Mi sembra importante sottolineare questa frase: «La cosa più importante e irrinunciabile è essere fedeli a Gesù e seguirlo nel miglior modo possibile, accettando ogni giorno la propria croce». Sono convinto che in queste parole troviamo la chiave per comprendere la sua vita e le sue scelte. Certamente il carattere ha avuto un suo ruolo, ma al fondo di tutto troviamo proprio il desiderio di seguire Gesù e di vivere il suo Vangelo.
Per questo vogliamo far risuonare con particolare forza le Beatitudini del Vangelo. Anche a te, caro don Giuseppe, diciamo beato: beato te che hai voluto essere vicino ai poveri in Brasile, in Mozambico e anche qui in Italia, beato te che hai sofferto e lottato per la giustizia, beato te che hai patito l’incomprensione e talvolta l’ostilità perché non ti rassegnavi di fronte ai soprusi e allo sfruttamento. Ora è tuo il Regno dei cieli, ora la tua sete di giustizia troverà risposta.
La morte che ha colto il nostro fratello Giuseppe improvvisamente in un momento difficile e di prova, ha reso più luminosa la sua testimonianza. Come ci dice il libro della Sapienza a proposito dei giusti che muoiono prematuramente «Nel giorno del loro giudizio risplenderanno, come scintille nella stoppia correranno qua e là»: veramente questi lunghi giorni, che sono trascorsi tra la sua morte e l’arrivo dei suoi resti mortali qui nella sua terra terra natale, ci hanno permesso di cogliere la bellezza di una vita spesa per il Vangelo e, io ne sono convinto, hanno acceso in tanti cuori la scintilla di un impegno più serio e generoso di testimonianza cristiana nel mondo.

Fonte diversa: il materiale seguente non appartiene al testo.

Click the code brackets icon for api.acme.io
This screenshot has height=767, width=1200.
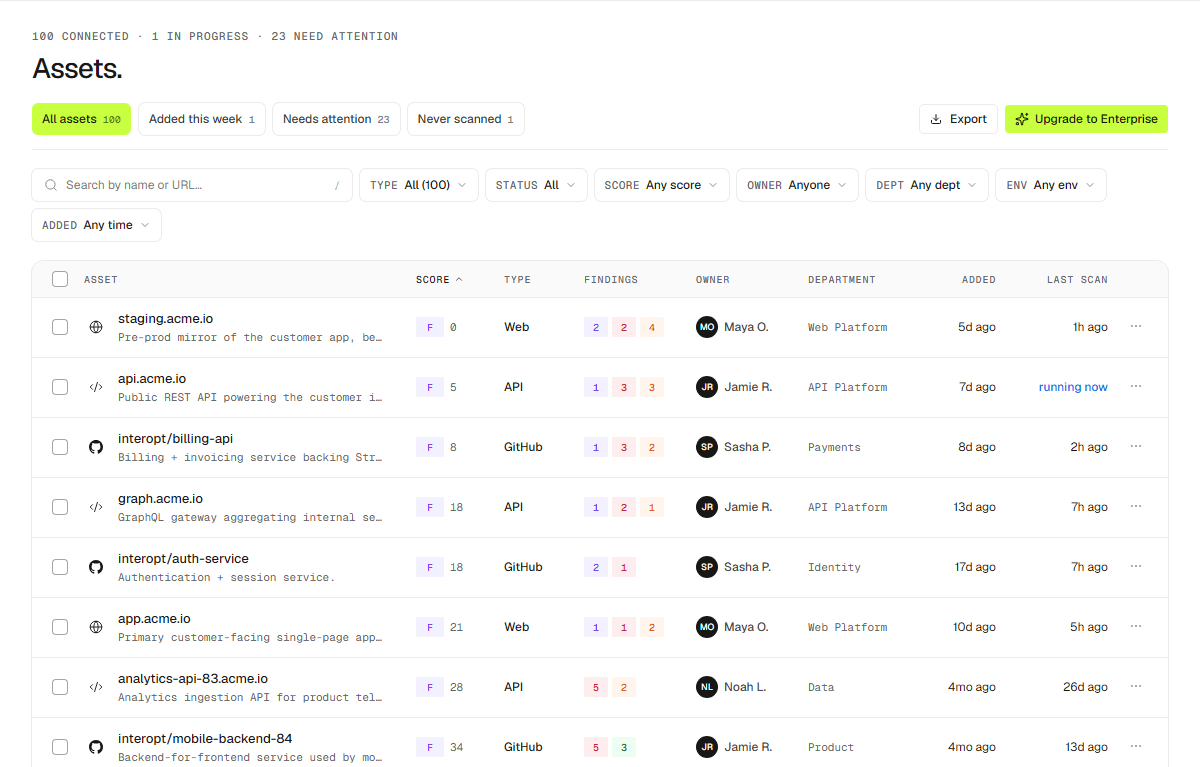[x=96, y=387]
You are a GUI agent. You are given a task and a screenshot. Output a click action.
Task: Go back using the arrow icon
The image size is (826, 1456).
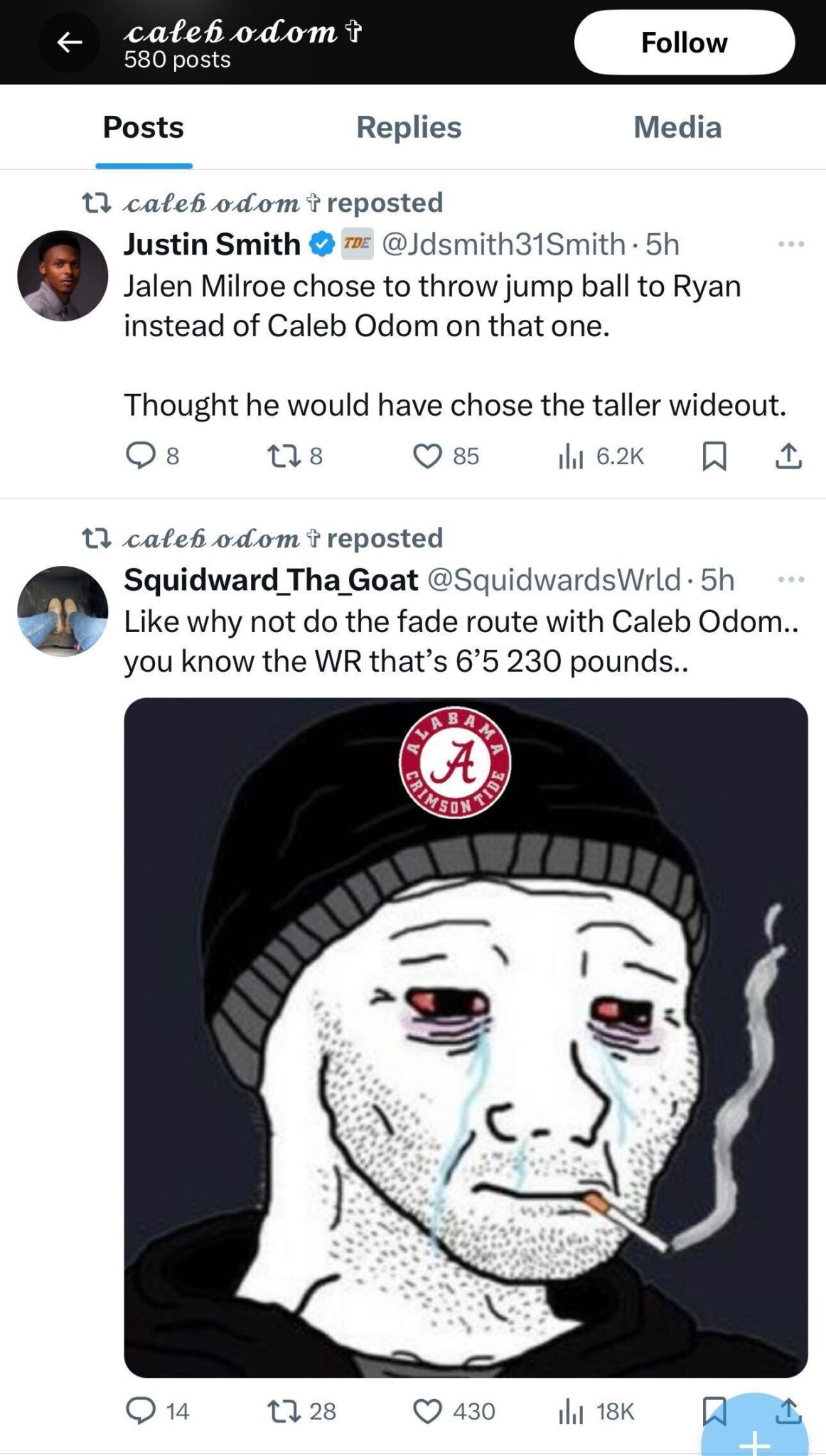click(69, 43)
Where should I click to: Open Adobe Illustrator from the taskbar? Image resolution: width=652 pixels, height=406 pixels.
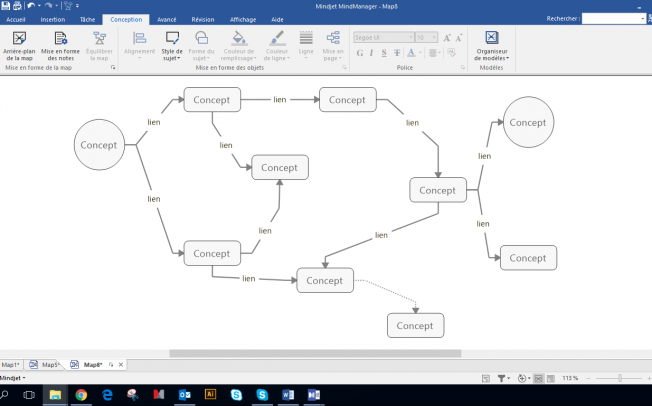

Ora che don Giuseppe ci ha lasciati, tocca a noi non lasciare cadere il messaggio che con la sua vita, e anche con la sua morte, ci ha dato. Il suo ricordo ci aiuti a incarnare il Vangelo nella vita degli uomini e donne del nostro tempo facendone il lievito di una società più giusta e più umana, In particolare chiediamo a don Giuseppe che interceda per la nostra Chiesa di Adria-Rovigo perché tenga sempre viva la dimensione missionaria vincendo la tentazione di chiudersi in se stessa e nelle sue necessità ma aprendosi all’umanità intera che attende testimoni credibili del Vangelo.